• [EXERCISE DESCRIPTION]
Extract every line below that contains the word "computer".

(Saved data entries)
....................
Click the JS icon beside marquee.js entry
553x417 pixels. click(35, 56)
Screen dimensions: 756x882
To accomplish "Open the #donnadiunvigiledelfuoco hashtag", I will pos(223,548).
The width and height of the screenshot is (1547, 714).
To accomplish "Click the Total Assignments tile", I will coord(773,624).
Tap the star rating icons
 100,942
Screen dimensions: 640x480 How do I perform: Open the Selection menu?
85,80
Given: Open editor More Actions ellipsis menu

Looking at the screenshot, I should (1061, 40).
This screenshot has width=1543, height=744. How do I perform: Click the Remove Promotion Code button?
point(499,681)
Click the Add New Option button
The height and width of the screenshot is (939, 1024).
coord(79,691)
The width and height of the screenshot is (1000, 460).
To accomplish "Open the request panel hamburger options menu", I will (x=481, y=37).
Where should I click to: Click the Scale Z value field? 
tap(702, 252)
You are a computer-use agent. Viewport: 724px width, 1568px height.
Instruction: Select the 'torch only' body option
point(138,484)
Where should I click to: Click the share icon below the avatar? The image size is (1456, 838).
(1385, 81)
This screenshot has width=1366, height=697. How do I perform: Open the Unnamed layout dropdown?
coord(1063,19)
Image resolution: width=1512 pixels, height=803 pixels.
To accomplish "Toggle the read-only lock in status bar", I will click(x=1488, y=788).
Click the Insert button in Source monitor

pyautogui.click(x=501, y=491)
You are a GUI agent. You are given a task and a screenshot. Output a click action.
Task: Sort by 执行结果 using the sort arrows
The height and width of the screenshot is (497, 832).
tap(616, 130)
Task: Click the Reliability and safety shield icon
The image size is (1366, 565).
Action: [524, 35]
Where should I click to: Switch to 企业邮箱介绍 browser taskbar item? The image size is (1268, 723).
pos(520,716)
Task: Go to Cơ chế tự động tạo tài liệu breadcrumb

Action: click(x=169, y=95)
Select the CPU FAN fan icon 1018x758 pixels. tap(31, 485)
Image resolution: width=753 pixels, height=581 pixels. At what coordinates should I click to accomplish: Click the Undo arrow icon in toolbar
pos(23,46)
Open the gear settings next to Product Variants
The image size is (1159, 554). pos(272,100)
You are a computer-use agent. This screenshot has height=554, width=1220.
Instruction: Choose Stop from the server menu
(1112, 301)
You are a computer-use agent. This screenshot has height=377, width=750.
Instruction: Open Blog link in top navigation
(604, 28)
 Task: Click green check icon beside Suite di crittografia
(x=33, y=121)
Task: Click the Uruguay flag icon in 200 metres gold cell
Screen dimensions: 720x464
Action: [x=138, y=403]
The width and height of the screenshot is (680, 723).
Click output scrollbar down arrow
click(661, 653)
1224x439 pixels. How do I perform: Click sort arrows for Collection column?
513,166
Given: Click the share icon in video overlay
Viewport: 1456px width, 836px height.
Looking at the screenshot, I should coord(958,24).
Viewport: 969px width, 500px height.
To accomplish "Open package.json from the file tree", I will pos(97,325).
....................
• [RESPONSE BELOW]
You are a computer-use agent. Viewport: 724px width, 1568px height.
You are a computer-use agent. This screenshot has height=554, width=1220.
You are a computer-use agent. This screenshot has height=377, width=750.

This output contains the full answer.